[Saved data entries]
+++
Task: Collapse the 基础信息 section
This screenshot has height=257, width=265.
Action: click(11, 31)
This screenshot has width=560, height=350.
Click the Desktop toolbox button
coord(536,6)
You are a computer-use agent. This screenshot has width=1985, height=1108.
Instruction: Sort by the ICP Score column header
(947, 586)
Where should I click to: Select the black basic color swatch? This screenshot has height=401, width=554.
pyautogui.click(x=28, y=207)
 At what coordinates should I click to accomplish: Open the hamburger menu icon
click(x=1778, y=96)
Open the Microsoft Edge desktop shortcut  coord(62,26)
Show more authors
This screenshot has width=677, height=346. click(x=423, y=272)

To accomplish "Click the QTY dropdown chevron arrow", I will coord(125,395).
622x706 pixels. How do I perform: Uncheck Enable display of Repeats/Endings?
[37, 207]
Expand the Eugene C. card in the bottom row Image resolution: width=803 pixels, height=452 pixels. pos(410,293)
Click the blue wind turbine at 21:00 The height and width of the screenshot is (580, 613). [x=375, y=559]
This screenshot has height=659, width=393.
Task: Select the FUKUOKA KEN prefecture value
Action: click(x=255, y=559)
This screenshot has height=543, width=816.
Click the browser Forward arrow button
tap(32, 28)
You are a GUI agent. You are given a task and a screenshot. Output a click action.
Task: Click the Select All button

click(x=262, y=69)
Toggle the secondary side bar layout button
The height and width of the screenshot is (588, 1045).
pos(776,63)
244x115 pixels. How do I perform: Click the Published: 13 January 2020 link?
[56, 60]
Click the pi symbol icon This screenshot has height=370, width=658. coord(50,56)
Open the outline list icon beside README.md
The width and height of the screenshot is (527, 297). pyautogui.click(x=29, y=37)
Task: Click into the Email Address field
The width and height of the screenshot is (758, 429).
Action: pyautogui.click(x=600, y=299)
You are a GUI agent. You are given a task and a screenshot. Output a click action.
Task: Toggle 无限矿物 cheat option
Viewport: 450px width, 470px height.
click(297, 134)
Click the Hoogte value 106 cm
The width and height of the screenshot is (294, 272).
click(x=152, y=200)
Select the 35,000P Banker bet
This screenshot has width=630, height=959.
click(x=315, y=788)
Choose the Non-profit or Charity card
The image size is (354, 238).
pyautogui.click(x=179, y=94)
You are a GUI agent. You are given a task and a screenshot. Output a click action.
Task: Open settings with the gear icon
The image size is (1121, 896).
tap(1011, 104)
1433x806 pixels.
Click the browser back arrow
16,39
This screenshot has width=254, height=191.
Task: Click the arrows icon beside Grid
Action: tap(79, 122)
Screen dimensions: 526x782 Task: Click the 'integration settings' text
+++
**Problem requirements:** Transcribe each of these lines without any changes.

**The answer:**
Task: Collapse the 基础信息 section
This screenshot has height=257, width=265.
Action: click(11, 31)
This screenshot has width=560, height=350.
Click the Desktop toolbox button
coord(536,6)
You are a computer-use agent. This screenshot has width=1985, height=1108.
Instruction: Sort by the ICP Score column header
(947, 586)
Where should I click to: Select the black basic color swatch? This screenshot has height=401, width=554.
pyautogui.click(x=28, y=207)
 At what coordinates should I click to accomplish: Open the hamburger menu icon
click(x=1778, y=96)
Open the Microsoft Edge desktop shortcut  coord(62,26)
Show more authors
This screenshot has width=677, height=346. click(x=423, y=272)

To accomplish "Click the QTY dropdown chevron arrow", I will coord(125,395).
622x706 pixels. How do I perform: Uncheck Enable display of Repeats/Endings?
[37, 207]
Expand the Eugene C. card in the bottom row Image resolution: width=803 pixels, height=452 pixels. pos(410,293)
Click the blue wind turbine at 21:00 The height and width of the screenshot is (580, 613). [x=375, y=559]
This screenshot has height=659, width=393.
Task: Select the FUKUOKA KEN prefecture value
Action: click(x=255, y=559)
This screenshot has height=543, width=816.
Click the browser Forward arrow button
tap(32, 28)
You are a GUI agent. You are given a task and a screenshot. Output a click action.
Task: Click the Select All button

click(x=262, y=69)
Toggle the secondary side bar layout button
The height and width of the screenshot is (588, 1045).
pos(776,63)
244x115 pixels. How do I perform: Click the Published: 13 January 2020 link?
[56, 60]
Click the pi symbol icon This screenshot has height=370, width=658. coord(50,56)
Open the outline list icon beside README.md
The width and height of the screenshot is (527, 297). pyautogui.click(x=29, y=37)
Task: Click into the Email Address field
The width and height of the screenshot is (758, 429).
Action: pyautogui.click(x=600, y=299)
You are a GUI agent. You are given a task and a screenshot. Output a click action.
Task: Toggle 无限矿物 cheat option
Viewport: 450px width, 470px height.
click(297, 134)
Click the Hoogte value 106 cm
The width and height of the screenshot is (294, 272).
click(x=152, y=200)
Select the 35,000P Banker bet
This screenshot has width=630, height=959.
click(x=315, y=788)
Choose the Non-profit or Charity card
The image size is (354, 238).
pyautogui.click(x=179, y=94)
You are a GUI agent. You are given a task and a screenshot. Output a click action.
Task: Open settings with the gear icon
The image size is (1121, 896).
tap(1011, 104)
1433x806 pixels.
Click the browser back arrow
16,39
This screenshot has width=254, height=191.
Task: Click the arrows icon beside Grid
Action: tap(79, 122)
Screen dimensions: 526x782 Task: Click the 'integration settings' text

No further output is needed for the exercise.